Reproduce word for word the report below on first-quarter 2012 hiring plans in the Detroit area.
---- Passage
MILWAUKEE — Employers in the Detroit-Warren-Livonia Metropolitan Statistical Area plan to hire at a slow pace in the first quarter of 2012, according to the quarterly Employment Outlook Survey from the temporary staffing firm Manpower Inc.
And the job outlook in the Grand Rapids area of West Michigan is among the weakest in the nation, Manpower says.
In the Detroit area, from January to March, 13 percent of the companies interviewed plan to hire more employees, while 11 percent expect to reduce staff. Another 69 percent expect to maintain their current workforce levels and 7 percent are not certain of their hiring plans. This yields a Net Employment Outlook of a positive 2 percent.
That’s equal to the statewide net Employment Outlook.
--------
---- Material shown
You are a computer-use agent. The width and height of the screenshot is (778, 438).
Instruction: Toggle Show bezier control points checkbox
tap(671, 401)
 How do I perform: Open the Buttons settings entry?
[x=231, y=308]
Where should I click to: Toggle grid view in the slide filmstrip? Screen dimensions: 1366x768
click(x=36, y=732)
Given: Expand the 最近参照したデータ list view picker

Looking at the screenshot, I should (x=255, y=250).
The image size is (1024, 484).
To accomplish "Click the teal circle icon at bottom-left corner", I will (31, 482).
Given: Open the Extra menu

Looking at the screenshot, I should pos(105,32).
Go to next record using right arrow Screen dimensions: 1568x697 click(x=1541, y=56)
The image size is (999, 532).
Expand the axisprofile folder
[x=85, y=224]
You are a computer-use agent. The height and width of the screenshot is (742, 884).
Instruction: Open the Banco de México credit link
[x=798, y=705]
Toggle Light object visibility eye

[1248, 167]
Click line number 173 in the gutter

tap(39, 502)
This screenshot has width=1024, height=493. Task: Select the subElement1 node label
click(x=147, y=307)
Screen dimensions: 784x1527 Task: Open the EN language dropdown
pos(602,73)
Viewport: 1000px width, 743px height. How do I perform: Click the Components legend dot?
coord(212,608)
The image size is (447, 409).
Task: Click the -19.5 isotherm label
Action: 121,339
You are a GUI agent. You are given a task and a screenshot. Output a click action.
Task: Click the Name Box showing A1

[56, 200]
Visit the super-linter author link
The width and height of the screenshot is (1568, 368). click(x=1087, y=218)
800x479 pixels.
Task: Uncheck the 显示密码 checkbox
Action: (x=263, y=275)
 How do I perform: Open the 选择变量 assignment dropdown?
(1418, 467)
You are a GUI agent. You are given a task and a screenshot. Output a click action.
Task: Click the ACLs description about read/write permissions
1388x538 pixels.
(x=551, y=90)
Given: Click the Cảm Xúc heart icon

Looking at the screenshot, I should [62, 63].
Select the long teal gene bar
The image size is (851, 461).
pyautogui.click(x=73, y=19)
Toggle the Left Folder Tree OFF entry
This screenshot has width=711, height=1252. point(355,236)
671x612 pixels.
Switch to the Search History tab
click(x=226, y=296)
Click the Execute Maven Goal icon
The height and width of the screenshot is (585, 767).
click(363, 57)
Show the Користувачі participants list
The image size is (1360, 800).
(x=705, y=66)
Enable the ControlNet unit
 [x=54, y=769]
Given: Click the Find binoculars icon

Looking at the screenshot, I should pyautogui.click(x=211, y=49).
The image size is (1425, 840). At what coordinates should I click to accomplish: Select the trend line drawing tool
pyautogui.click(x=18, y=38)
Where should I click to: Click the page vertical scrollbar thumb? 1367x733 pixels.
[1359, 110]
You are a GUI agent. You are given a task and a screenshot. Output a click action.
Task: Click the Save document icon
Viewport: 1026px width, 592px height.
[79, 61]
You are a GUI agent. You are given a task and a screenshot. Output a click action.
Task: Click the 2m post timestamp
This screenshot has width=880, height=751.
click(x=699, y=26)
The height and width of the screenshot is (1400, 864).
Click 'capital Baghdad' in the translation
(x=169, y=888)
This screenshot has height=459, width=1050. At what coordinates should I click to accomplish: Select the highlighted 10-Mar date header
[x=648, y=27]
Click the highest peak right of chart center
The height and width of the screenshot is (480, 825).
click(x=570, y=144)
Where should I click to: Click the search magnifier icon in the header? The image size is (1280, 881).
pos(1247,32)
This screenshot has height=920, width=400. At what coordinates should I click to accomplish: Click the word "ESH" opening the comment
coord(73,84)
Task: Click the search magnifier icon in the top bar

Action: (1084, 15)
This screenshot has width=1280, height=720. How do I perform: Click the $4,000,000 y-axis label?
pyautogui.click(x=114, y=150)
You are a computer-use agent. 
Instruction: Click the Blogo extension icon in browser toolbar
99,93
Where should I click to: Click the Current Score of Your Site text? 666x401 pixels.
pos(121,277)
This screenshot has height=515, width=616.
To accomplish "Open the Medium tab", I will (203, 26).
--------
* **Task solution**:
MILWAUKEE — Employers in the Detroit-Warren-Livonia Metropolitan Statistical Area plan to hire at a slow pace in the first quarter of 2012, according to the quarterly Employment Outlook Survey from the temporary staffing firm Manpower Inc.
And the job outlook in the Grand Rapids area of West Michigan is among the weakest in the nation, Manpower says.
In the Detroit area, from January to March, 13 percent of the companies interviewed plan to hire more employees, while 11 percent expect to reduce staff. Another 69 percent expect to maintain their current workforce levels and 7 percent are not certain of their hiring plans. This yields a Net Employment Outlook of a positive 2 percent.
That’s equal to the statewide net Employment Outlook.